# Blade not staying centered on wheel



## CanKuhn (Feb 21, 2010)

I recently replaced the tires on my Bandsaw and now matter how I adjust the wheels my bandsaw wonders on the wheel. All it takes is the slights bump and the bandsaw goes to the front of the wheel. Any thoughts?


----------



## RandyM68 (Jan 20, 2012)

Did you just change the rubber, or the whole wheel? If the problem began when you changed wheels, I would guess that something isn't lined up quite right. One of them may be slightly bent, or the bearing/bushing may not be seated right. Take the blade and the belt off. spin each wheel and see if there is any wobble. Check them with a dial indicator if you can. They could also be out of line ,vertically, with each other. Smack the face of each with a big rubber hammer and see if it moves into line. Probably , everything will line up. If you just put new rubber on it, it may not be flat, A hump or low spot can cause a problems too. Good luck. It's probably something simple.


----------



## CanKuhn (Feb 21, 2010)

Thanks. I just replaced the tire. I'll look to see if the tire's flat and then give a whack to the tire and see if that does the trick.


----------



## BillWhite (Jul 23, 2007)

What saw? What tires. Rubber, urethane?
Are they crowned tires? Did ya glue them? Is the blade tensioned properly?
Are the wheels coplanar?
And finally, I'm not so sure about the "smacking" with a hammer technique.
Bill


----------



## RandyM68 (Jan 20, 2012)

If the wheels are true, don't hit it. make sure the tire is lined up evenly all the way around. If it's closer to the edge on one side of the wheel than the other it won't track right either. The hammer may not be the right approach here, but keep it in mind. Sometimes a good attitude adjustment will get everything lined out.


----------



## longgone (May 5, 2009)

My bandsaw has an adjustment for the tilt of the top wheel. I had the same problem once and this adjustment solved my problem and kept the blade centered on the wheel.

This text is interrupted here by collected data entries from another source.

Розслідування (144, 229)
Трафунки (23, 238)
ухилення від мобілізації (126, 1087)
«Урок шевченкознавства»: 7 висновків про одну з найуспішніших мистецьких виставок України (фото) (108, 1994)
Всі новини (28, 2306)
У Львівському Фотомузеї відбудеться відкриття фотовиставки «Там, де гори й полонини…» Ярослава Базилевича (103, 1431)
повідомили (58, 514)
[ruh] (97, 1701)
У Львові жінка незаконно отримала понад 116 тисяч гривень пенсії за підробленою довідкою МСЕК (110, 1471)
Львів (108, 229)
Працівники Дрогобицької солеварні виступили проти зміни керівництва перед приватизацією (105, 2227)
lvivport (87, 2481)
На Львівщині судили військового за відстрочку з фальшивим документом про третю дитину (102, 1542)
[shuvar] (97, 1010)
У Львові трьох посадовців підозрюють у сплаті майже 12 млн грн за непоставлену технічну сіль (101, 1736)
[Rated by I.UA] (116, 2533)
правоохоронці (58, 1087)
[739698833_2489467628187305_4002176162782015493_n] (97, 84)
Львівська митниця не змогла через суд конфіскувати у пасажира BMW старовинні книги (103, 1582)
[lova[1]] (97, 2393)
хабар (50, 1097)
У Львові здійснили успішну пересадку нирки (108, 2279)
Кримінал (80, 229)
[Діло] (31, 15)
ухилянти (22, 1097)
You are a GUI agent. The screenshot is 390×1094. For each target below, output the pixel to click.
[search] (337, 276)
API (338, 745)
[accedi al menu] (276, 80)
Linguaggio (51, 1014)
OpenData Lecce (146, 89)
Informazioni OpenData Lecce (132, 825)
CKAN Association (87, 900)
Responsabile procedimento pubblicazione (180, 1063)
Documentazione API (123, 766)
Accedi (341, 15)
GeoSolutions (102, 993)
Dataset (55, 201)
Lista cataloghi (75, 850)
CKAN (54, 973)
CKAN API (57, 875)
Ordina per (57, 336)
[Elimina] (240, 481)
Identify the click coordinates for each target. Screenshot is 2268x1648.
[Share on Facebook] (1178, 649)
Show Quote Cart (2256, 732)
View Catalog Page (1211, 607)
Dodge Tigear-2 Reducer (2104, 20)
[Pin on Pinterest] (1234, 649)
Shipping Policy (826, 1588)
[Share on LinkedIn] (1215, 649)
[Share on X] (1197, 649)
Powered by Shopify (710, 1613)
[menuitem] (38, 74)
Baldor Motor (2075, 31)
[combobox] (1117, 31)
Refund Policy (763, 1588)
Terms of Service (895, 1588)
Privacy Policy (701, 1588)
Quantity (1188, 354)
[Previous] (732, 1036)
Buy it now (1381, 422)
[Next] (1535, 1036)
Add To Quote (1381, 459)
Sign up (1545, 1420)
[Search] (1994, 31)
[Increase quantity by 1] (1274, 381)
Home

Your bandsaw might have such an adjusting wheel for the tilt.


----------



## Loren (May 30, 2008)

Sometimes flat wheel bandsaws run the blades best on the front
of the wheel. You still have to get the adjustment right. Crowned
tires pull the blade onto the crown and if both tires are crowned
the wheels should be close to co-planar.


----------



## Visions (Sep 12, 2011)

Maybe try crowning the tires before you start whacking stuff with a hammer…..

Sorry, but no hammers are needed in tuning a bandsaw, unless you want a flat-spot or a warped wheel.

First, what type of saw is this, what are the tires made from, and where did the blade ride on the original tires?

If the blade ran in the middle of the tire, you need to "crown" the tires. If you like, I will give you step by step instructions on how to fix this. I just did it myself, and my blade tracks perfectly, so I'd say I know what I'm doing.

Please slow down and think before you start whacking things, you will only hurt the machine. The wheels are NOT designed to take an impact, especially not aluminum wheels.


----------



## CanKuhn (Feb 21, 2010)

The saw is a Powermatic with a 14" wheel and the tires are Urethane. Before the tire change the blade ran in the middle of the tire. Kenny if you could give me step by step instructions on how to crown the tire that wood be great.


----------



## Tennessee (Jul 8, 2011)

This may seem like a really stupid thing, but did you happen to put one of the urethane tires on inside out? Crown now facing the wheel?
Just a thought…


----------



## Loren (May 30, 2008)

Well, you should asses whether the wheels are crowned
or not. Urethane tires are not crowned. Rubber tires
sometimes are. Sometimes the wheel is crowned, sometimes
the wheel is flat and the tires can be either flat or crowned.

If your old tires were profiled for a crown and the new ones
are not, there's the change in circumstances for you.

I have owned band saws with both flat and crowned tires
and either style can be tuned to run well.


----------



## MrRon (Jul 9, 2009)

I'll bet the blade guides are not set correctly. Make sure the wheels are coplanar first before anything else. Then with the blade mounted and tensioned, set the guides. The ball bearing rear guides should be clear of the back of the blade by a few thousands when the blade is tracking in the center of the tire. Only when you start to cut does the rear bearing start to turn. It's this bearing that keeps the blade centered.


----------